米東部ボルティモア港の橋に衝突したコンテナ船=ロイター

【ヒューストン=花房良祐】米東部ボルティモア港の橋の崩落事故を受け、米国の石炭輸出が大きく減少する見通しとなった。米エネルギー情報局(EIA)は9日、4月の輸出量が従来予想より33%減、5月が同20%減となりそうだと発表した。橋の崩落で全米2位の石炭輸出を誇る港の出荷が大幅に制限されたため。製鉄に使用する原料炭は日本への輸出が多く、影響を受けそうだ。

2024年の石炭輸出は事故前に前年比1%増と予測していたが、同6%減に下方修正した。EIAは「米国の石炭輸出は晩夏か秋の初めにかけて回復するとみているが、不透明性が極めて高い」とコメントした。

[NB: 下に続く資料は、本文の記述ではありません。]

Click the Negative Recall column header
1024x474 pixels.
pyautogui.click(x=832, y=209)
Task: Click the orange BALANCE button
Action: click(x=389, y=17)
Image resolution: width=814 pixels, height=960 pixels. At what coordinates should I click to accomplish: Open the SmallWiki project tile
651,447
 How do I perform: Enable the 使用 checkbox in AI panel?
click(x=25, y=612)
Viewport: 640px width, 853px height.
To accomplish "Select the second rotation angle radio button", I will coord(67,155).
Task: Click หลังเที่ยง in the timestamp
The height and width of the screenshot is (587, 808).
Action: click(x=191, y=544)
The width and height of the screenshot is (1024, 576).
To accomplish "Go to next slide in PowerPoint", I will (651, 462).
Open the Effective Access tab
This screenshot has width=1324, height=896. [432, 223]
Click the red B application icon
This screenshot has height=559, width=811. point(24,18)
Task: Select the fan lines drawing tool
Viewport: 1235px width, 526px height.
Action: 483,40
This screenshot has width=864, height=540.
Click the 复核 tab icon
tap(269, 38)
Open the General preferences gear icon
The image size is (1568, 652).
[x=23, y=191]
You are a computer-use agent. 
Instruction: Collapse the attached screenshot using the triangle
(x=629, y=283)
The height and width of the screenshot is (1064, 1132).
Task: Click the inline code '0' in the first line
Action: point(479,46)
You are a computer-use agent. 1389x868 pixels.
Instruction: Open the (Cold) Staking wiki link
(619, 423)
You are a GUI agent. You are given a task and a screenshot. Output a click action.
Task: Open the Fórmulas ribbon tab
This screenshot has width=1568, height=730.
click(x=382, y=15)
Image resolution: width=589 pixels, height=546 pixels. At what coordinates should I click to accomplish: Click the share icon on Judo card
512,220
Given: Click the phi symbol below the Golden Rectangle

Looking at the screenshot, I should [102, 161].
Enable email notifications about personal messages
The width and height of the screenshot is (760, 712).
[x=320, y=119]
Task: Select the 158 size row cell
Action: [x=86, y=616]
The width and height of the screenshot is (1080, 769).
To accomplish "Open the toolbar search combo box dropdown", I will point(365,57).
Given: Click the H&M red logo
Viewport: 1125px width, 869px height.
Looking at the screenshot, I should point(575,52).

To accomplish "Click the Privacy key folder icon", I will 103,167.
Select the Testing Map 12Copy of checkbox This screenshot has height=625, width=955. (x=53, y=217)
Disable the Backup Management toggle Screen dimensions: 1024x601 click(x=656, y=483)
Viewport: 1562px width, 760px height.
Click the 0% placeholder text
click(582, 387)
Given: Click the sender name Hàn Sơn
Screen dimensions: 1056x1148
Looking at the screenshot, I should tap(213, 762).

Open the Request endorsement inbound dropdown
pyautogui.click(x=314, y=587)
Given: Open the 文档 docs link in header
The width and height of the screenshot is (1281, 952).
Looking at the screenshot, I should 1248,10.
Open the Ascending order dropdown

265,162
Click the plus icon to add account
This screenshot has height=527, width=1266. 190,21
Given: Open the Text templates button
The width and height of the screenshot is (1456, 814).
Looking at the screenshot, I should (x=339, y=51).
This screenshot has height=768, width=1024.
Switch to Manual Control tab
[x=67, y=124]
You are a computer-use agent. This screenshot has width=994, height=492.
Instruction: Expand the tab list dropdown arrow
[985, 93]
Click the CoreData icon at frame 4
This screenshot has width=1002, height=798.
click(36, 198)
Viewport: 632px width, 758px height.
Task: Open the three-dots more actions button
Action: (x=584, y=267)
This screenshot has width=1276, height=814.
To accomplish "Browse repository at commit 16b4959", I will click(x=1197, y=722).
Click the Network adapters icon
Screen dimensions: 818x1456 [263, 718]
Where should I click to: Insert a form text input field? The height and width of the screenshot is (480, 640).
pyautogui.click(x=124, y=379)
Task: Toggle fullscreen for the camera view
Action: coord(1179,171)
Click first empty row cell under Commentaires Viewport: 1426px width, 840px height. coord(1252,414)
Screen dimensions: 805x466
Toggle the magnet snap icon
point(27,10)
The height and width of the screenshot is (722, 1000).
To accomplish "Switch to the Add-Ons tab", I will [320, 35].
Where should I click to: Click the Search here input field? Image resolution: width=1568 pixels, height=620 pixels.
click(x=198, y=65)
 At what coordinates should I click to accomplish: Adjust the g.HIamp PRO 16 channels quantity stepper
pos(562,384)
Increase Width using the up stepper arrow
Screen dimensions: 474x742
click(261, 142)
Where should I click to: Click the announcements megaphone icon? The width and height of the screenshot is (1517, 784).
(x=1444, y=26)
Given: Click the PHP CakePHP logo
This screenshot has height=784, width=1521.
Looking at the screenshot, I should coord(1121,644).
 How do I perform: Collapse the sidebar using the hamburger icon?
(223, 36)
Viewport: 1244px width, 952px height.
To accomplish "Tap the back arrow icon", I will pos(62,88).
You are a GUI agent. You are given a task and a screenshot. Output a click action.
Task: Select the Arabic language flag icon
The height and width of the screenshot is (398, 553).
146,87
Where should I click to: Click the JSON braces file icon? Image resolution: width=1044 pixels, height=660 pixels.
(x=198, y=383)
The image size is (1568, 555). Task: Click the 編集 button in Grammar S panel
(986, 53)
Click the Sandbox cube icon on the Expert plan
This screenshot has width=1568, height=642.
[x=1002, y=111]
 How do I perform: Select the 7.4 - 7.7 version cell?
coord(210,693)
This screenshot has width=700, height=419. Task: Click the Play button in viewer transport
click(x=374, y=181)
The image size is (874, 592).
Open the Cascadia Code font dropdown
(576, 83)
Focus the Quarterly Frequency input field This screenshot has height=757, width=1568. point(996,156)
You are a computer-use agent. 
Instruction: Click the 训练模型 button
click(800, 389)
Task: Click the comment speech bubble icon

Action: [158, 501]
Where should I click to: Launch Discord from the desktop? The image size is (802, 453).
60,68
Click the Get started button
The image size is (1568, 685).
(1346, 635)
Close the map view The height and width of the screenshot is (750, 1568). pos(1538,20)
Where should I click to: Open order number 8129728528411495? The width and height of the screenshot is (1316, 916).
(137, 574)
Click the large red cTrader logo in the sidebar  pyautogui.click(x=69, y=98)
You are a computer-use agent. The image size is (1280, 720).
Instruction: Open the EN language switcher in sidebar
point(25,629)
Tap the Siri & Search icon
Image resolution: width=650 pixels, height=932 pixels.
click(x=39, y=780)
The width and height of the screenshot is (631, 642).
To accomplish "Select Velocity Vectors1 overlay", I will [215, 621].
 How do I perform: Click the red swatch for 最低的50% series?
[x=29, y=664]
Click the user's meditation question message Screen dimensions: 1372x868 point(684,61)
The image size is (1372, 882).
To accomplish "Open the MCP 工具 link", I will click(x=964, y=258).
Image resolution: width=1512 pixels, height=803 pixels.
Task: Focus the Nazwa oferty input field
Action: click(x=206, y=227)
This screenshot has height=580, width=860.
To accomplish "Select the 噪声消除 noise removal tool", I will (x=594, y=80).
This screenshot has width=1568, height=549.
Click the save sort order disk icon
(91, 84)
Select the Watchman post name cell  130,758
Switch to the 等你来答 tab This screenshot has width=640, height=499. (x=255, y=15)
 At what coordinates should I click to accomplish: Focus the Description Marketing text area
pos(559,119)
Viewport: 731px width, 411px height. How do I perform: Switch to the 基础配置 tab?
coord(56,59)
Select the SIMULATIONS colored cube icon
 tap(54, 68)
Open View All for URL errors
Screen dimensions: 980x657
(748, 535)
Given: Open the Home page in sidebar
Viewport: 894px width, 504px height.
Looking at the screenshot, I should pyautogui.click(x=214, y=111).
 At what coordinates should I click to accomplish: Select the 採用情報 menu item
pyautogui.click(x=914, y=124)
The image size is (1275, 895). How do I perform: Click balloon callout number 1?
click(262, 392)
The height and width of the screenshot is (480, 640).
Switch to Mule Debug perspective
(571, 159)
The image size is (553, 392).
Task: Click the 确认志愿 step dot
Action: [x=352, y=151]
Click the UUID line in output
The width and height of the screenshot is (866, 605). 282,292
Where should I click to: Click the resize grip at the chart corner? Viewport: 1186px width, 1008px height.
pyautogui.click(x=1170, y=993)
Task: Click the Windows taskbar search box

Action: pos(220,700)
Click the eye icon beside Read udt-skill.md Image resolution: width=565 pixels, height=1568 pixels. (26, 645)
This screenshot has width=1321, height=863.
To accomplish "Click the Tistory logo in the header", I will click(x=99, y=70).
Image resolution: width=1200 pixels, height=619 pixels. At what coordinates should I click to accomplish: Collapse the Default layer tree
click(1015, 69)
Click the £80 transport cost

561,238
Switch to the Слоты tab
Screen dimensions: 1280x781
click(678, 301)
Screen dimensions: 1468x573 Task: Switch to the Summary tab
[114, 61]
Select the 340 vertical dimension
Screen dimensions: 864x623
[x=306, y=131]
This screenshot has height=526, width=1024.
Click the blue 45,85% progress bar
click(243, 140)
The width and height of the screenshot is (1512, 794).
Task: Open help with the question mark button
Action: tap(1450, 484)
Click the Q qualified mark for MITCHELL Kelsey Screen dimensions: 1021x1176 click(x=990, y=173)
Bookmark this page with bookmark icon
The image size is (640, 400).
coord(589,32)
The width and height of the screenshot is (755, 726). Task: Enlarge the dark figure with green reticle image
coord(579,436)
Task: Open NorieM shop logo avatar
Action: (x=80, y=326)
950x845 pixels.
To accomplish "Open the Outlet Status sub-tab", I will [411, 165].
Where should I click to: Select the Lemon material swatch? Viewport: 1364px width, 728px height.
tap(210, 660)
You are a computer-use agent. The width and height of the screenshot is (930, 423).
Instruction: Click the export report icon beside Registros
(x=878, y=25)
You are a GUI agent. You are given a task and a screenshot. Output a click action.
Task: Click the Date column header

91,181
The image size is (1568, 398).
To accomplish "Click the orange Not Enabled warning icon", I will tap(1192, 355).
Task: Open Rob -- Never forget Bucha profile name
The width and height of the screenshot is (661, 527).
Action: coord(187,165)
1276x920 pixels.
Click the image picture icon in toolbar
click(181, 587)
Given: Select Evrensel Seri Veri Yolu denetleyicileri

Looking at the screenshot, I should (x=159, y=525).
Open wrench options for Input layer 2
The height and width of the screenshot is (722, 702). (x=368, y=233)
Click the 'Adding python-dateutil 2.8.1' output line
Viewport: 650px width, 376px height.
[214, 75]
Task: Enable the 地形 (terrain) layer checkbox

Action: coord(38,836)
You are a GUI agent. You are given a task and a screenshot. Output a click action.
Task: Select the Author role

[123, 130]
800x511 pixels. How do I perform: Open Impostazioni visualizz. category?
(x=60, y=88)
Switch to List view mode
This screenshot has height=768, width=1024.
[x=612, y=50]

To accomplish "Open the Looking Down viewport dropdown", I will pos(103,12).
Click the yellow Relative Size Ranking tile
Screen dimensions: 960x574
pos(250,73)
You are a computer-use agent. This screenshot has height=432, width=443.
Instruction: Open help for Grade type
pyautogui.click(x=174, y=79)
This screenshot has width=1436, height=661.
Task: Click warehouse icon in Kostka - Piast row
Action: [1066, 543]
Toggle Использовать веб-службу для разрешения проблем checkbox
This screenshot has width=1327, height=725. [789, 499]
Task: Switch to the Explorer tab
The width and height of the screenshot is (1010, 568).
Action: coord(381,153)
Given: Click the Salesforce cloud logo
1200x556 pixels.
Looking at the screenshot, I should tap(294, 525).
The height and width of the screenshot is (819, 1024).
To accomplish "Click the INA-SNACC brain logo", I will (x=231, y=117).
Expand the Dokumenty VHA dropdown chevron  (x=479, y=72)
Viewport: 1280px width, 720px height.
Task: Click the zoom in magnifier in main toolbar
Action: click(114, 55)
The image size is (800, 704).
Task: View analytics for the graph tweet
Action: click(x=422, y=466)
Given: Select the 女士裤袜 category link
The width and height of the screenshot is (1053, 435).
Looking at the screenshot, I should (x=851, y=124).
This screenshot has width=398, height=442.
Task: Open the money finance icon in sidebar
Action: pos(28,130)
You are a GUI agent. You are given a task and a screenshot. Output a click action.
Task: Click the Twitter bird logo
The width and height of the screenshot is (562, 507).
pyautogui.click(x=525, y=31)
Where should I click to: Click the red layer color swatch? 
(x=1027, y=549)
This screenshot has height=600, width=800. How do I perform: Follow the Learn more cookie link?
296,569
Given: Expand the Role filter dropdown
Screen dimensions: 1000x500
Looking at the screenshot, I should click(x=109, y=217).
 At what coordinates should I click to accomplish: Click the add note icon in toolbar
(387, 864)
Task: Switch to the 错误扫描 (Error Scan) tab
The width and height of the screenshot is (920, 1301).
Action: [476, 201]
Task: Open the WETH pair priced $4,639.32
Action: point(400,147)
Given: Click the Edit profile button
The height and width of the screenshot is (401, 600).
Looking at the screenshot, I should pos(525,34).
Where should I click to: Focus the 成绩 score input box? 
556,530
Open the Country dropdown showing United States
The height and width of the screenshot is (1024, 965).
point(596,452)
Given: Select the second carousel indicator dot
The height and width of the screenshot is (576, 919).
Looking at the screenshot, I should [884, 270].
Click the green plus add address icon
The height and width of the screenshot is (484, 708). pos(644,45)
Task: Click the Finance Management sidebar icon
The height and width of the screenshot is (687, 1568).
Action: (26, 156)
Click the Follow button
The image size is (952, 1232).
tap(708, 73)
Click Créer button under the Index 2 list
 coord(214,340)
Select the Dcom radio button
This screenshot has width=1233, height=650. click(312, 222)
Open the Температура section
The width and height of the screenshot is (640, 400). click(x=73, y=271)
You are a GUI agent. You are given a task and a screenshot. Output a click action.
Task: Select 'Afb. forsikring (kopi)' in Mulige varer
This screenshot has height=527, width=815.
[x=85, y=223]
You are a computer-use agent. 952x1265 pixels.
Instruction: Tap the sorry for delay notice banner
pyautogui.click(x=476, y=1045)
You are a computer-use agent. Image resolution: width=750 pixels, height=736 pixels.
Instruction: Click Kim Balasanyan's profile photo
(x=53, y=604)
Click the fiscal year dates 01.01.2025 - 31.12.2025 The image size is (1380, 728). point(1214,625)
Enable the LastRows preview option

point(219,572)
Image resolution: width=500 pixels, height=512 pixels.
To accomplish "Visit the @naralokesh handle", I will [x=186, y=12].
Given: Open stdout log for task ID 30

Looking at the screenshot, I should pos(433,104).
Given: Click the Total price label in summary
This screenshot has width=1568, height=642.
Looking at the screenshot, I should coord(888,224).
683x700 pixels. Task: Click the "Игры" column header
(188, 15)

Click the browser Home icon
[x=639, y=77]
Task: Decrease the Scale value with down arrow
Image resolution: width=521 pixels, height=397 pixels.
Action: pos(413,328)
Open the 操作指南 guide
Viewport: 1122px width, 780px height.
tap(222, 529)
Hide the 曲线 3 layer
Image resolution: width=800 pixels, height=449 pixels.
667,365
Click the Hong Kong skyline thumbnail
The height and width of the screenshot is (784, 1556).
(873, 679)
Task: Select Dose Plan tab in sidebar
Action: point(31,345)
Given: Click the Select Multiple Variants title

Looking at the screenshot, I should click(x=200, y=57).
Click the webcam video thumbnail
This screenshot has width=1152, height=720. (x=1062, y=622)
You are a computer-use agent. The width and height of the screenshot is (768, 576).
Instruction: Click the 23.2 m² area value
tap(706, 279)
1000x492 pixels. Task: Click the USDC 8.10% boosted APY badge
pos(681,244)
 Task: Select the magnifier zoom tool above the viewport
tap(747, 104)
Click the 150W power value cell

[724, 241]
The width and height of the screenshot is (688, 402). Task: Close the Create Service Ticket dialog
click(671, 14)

ボルティモア港は23年に米国の石炭輸出の28%を占め、全米で2番目に多い。製鉄に使用する原料炭は23年、800万ショートトン超を輸出した。国別では日本が同港からの輸出のうち28%を占めて最多だった。中国とブラジル向けが続いた。

石炭火力発電所などで消費する燃料炭は23年に約1900万ショートトンを輸出した。インド向けが大半を占めた。

同港を巡っては3月下旬、コンテナ船が港の橋梁に衝突して機能停止に陥った。